Le marabout fit virevolter son cou, et écarta d’un mètre ses deux mandibules. Un cri rauque, presque inaudible, s’échappa de cette bouche gigantesque, et levant des yeux hagards vers le ciel en pénombre, la créature pointa son bec comme une hallebarde à l’assaut, creva les taillis, transperça les sous-bois, dans des bonds et des voltiges qui trahissaient sa force torrentueuse.
"Les pics sont nos veilleurs de l’aurore." dit Jean-René entre ses dents. A côté de lui, Maximilien lui répondit par un juron mémorable.

Nathafi
avatar 04/04/2020 @ 10:22:09
Stressant ton texte, Martin ! On y est, planqués avec Jean René et Maximimien, en train de guetter ! Je suis impressionnée par l'ambiance que tu as su décrire, pour emmener le lecteur avec les protagonistes ! Bravo Martin !

Martin1

avatar 04/04/2020 @ 10:51:01
Merci !
Voilà l'image à laquelle je pensais quand je parle d'un marabout : https://flickr.com/photos/157145054@N02/…

Pieronnelle

avatar 04/04/2020 @ 11:42:07
J'adore ! Je pressentais quelque chose comme ça autour de ce village ; un côté surnaturel , prenant, superbement décrit, qui cotoie un côté burlesque avec ces deux compères qui ridiculisent un peu les villageois ." Les veilleurs de l'aurore" quelle belle idée ; en fait ce sont eux les protecteurs du village contre ce cruel marabout. Je me disais bien que mes pics verts étaient porteur d'un autre message...mais je me demande si ce village mérite bien ces "veilleurs...ton marabout me fait penser à ces masques au long nez qu' on portait pour se proteger de la peste...et si ce village...
J'aime vraiment tes écrits Martin, merci !

Evaetjean
avatar 04/04/2020 @ 11:57:06
"- Max, quel mot tu n’as pas compris hier soir lorsque je t’ai demandé de faire preuve de discrétion ?" me suis un peu reconnu dans le concept "quel mot tu n'as pas compris" vu le nombre de fois où je peux le dire à mon fils ;) !

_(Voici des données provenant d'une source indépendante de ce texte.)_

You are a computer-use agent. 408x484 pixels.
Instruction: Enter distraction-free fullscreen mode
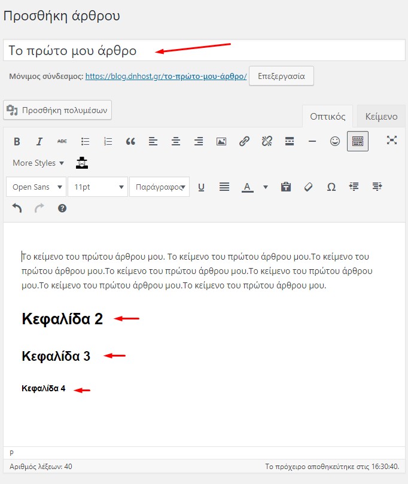tap(392, 141)
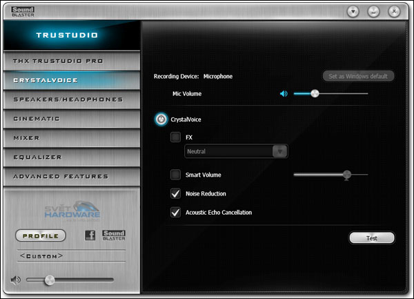Minimize the Sound Blaster panel to tray
The height and width of the screenshot is (299, 414).
click(x=373, y=12)
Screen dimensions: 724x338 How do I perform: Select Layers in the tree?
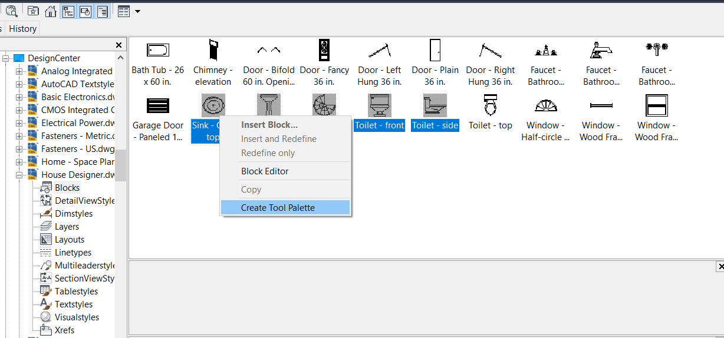tap(67, 227)
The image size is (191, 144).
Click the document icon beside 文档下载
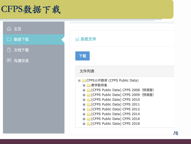point(9,50)
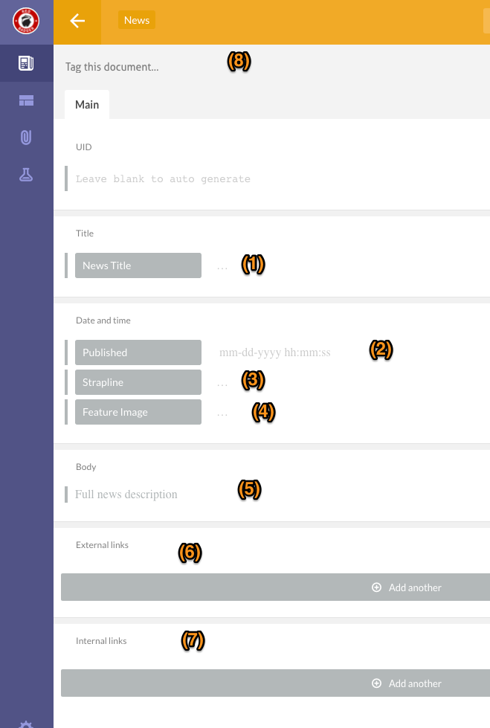Open the Documents newspaper icon in sidebar

(26, 63)
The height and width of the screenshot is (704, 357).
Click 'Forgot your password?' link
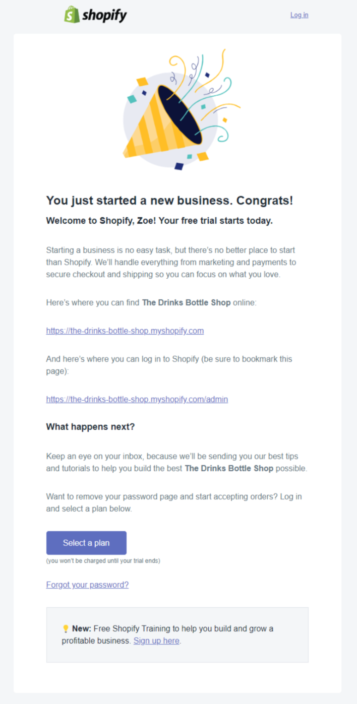point(87,585)
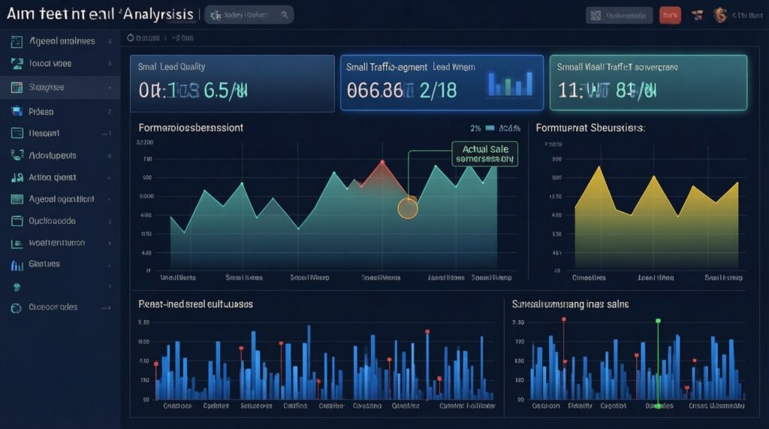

Bon et bien punaise tu m'as foutu les chocottes ! Heureusement que je ne t'ai pas lu hier soir c'était cauchemars assurés ! Tout lu d'une traite me semble que j'en ai oublié de respirer pour être sûr de ne pas faire de bruit !! Les pics verts prennent à présent une tournure de protecteur contre cet espère de chose étrange ! Chapeau bas pour ce texte, merci Martin !


Cyclo
avatar 04/04/2020 @ 14:33:58
" Que le temps paraît long pour l’œil qui observe en silence". Voilà, tout est dit. belle surprise que ce marabout. J'avais l'impression d'être dans du Conan Doyle ou du Maurice Leblanc !

Darius
avatar 04/04/2020 @ 14:38:27
quel texte !! On peut tous aller se rhabiller.. tellement de belles images que cela en donne le tournis, on ne peut plus les compter.. tu es trop fort pour nous, Martin.. tu as atteint un niveau tel qu'on ne peut te rattraper..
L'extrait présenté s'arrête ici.